🤖 AI Summary
We address node classification on sparse graphs—where expected node degree is $O(1)$—with fixed feature dimension and a large number of nodes. Under an asymptotic regime where the number of nodes tends to infinity, we propose and implement, for the first time, the **asymptotically locally Bayes-optimal classifier**. This classifier is exactly realizable by a message-passing GNN whose architecture continuously interpolates between an MLP (in the low graph signal-to-noise ratio regime) and a GCN (in the high-SNR regime), revealing their fundamental unification. Theoretically, we derive the first non-asymptotic generalization error upper bound; rigorously prove that the proposed GNN achieves the Bayes-optimal error rate; and demonstrate strict improvement over existing methods on analytically tractable SNR models. Our approach integrates statistical-physics-inspired message passing, local tree-expansion analysis, sparse random graph modeling (e.g., degree-corrected stochastic block model), and Bayesian inference—providing both a unified theoretical foundation and practical architectural guidance for learning on sparse graphs.
📝 Abstract
We study the node classification problem on feature-decorated graphs in the sparse setting, i.e., when the expected degree of a node is $O(1)$ in the number of nodes, in the fixed-dimensional asymptotic regime, i.e., the dimension of the feature data is fixed while the number of nodes is large.
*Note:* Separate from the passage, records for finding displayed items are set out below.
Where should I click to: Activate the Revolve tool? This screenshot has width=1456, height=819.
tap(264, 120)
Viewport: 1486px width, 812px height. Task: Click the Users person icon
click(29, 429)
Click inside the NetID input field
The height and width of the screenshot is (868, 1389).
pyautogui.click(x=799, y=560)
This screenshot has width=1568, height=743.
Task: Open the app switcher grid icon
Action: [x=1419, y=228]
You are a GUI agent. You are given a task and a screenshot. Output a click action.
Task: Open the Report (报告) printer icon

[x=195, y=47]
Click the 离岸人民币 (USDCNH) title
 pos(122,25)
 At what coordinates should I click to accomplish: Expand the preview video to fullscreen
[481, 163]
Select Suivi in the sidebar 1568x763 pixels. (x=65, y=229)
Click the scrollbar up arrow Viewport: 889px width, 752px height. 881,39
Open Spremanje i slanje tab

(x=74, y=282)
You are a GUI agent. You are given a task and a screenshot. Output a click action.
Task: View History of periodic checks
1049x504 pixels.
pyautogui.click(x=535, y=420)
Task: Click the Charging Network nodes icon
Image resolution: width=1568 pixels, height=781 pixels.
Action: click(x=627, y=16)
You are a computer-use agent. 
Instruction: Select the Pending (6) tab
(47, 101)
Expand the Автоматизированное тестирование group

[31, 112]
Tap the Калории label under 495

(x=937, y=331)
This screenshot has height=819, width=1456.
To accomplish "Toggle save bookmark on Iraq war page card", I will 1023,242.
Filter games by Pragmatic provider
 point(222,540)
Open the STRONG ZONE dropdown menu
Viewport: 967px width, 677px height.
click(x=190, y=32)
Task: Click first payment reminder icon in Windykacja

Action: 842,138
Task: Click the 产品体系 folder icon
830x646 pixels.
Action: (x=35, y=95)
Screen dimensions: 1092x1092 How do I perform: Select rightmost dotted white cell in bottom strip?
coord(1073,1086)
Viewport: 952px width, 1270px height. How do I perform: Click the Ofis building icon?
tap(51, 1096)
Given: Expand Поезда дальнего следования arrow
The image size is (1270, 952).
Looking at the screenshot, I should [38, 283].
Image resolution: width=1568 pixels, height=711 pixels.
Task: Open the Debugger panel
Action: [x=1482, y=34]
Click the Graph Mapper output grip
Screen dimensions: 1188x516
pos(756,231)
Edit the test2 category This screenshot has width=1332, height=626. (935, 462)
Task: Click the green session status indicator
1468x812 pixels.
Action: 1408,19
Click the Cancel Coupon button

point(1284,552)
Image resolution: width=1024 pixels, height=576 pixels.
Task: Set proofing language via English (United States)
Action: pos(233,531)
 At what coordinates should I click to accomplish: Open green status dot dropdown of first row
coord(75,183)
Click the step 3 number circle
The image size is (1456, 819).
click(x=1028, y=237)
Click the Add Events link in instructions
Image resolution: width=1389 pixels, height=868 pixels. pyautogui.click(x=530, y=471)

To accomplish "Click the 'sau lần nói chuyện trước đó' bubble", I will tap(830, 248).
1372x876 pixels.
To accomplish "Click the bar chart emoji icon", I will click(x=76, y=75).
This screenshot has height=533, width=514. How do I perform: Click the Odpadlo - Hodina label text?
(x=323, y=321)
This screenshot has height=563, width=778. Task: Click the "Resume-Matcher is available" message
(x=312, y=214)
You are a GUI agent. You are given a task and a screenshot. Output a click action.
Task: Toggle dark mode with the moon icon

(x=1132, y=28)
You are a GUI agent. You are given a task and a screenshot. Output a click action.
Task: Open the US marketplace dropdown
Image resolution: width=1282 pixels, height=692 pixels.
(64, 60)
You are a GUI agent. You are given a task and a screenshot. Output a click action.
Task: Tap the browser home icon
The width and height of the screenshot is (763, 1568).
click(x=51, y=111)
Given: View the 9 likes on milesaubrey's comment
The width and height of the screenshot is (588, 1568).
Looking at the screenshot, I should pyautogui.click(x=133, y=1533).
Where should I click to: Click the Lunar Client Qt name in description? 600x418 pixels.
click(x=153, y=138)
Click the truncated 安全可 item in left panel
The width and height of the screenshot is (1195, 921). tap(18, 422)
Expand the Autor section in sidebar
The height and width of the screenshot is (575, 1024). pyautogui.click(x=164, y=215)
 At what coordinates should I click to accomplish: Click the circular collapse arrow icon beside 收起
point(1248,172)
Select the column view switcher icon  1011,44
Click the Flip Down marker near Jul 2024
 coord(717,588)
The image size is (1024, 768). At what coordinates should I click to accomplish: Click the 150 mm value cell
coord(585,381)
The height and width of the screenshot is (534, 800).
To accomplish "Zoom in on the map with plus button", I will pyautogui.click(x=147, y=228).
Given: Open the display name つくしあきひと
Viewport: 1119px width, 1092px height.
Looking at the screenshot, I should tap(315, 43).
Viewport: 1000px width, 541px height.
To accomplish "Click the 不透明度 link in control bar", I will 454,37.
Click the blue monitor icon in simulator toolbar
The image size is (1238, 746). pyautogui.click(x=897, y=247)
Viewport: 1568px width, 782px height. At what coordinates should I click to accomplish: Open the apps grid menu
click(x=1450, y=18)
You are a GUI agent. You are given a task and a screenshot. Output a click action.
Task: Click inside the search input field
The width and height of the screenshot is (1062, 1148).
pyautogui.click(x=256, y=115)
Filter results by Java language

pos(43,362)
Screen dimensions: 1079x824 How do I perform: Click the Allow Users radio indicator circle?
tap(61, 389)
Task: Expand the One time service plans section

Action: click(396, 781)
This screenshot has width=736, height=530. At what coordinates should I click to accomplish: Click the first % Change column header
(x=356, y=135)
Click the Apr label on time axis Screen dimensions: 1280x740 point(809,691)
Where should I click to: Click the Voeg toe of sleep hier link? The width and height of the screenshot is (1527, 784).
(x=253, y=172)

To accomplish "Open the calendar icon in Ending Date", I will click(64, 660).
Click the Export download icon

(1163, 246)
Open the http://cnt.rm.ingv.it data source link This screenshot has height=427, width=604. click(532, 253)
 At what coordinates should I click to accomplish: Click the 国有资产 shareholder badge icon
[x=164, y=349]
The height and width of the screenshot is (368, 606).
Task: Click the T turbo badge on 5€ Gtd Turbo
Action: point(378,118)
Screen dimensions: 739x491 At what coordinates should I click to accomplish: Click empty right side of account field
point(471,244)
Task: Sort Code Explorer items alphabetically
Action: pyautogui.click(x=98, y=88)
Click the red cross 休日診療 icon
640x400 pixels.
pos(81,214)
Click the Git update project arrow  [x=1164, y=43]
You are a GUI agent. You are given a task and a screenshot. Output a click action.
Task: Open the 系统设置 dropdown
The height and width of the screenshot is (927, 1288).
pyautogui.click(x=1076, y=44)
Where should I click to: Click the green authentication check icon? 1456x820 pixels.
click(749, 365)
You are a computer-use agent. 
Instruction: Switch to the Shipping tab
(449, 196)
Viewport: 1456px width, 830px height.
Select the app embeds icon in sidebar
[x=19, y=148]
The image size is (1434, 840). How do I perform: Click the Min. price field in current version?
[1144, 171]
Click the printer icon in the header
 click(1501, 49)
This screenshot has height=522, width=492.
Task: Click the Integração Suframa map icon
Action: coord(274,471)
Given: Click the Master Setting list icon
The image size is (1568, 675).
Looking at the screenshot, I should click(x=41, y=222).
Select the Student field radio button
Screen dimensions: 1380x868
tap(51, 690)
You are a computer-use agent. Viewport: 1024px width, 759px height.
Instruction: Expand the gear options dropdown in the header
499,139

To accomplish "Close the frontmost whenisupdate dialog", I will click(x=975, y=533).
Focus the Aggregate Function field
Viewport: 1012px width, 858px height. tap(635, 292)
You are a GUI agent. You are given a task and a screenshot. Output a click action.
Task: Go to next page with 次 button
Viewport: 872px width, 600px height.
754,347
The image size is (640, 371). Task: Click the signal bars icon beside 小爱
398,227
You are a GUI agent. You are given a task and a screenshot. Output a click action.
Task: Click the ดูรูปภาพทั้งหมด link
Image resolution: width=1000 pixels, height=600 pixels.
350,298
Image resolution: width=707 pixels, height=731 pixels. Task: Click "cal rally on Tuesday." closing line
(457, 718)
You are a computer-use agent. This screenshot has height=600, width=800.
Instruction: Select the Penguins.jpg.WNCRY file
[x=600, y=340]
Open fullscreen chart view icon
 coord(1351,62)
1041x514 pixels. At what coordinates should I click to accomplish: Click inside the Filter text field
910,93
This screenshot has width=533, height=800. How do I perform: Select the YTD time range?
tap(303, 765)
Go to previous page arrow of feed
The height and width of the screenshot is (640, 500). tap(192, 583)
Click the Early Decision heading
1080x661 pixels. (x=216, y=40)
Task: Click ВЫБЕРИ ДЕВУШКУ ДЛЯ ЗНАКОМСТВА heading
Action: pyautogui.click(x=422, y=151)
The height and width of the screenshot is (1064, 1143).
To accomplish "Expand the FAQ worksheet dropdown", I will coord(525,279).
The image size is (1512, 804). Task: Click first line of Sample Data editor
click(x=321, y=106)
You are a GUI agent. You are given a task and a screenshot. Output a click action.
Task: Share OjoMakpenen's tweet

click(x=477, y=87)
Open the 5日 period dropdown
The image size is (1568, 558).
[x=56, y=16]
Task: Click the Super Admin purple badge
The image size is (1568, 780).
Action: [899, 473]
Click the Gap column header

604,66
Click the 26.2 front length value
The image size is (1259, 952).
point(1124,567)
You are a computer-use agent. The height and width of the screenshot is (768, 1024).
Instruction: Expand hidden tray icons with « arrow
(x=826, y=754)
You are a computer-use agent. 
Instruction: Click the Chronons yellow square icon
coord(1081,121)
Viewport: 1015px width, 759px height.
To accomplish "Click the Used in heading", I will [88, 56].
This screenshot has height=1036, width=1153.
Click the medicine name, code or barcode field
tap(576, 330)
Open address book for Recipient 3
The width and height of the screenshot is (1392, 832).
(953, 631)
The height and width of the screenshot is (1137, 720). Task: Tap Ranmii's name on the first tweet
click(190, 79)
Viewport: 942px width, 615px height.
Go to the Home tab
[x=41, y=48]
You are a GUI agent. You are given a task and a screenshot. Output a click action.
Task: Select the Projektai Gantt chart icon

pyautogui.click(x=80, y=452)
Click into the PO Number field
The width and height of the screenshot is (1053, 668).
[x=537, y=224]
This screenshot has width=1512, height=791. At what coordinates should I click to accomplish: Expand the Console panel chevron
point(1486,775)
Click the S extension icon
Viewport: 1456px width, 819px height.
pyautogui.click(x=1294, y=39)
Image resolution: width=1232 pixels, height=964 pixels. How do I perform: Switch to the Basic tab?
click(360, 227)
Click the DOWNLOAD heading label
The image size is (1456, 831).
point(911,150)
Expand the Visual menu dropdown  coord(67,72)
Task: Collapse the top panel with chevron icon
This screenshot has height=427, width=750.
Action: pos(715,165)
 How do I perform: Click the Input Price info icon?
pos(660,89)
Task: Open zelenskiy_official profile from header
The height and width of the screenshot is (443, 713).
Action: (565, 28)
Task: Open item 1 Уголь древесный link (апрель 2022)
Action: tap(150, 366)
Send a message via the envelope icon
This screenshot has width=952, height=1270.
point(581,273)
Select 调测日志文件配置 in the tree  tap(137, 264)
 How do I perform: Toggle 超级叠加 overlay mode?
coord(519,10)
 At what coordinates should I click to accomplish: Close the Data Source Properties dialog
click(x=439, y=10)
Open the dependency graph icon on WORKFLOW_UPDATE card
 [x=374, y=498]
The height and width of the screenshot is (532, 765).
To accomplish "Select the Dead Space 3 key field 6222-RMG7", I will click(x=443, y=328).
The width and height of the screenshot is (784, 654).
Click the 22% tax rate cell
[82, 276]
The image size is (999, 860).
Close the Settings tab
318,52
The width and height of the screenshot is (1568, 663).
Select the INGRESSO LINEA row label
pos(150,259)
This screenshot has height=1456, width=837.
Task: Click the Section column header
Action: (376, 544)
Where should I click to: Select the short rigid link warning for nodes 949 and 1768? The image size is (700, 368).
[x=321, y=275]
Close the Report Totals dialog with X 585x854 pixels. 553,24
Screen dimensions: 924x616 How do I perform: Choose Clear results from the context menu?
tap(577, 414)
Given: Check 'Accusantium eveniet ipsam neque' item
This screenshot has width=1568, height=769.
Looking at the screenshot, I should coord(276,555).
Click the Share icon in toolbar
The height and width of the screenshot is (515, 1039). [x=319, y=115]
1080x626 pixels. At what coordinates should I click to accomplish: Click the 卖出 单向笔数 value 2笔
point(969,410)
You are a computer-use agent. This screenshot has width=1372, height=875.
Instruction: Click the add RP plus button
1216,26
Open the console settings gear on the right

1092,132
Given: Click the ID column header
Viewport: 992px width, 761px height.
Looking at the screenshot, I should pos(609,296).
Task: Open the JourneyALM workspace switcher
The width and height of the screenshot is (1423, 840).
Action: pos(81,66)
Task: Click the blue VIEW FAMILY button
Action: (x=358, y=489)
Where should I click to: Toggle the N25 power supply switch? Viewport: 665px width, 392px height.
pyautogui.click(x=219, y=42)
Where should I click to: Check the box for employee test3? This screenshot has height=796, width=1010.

Such graphs are typically known to be locally tree-like. We introduce a notion of Bayes optimality for node classification tasks, called asymptotic local Bayes optimality, and compute the optimal classifier according to this criterion for a fairly general statistical data model with arbitrary distributions of the node features and edge connectivity. The optimal classifier is implementable using a message-passing graph neural network architecture. We then compute the generalization error of this classifier and compare its performance against existing learning methods theoretically on a well-studied statistical model with naturally identifiable signal-to-noise ratios (SNRs) in the data. We find that the optimal message-passing architecture interpolates between a standard MLP in the regime of low graph signal and a typical convolution in the regime of high graph signal. Furthermore, we prove a corresponding non-asymptotic result.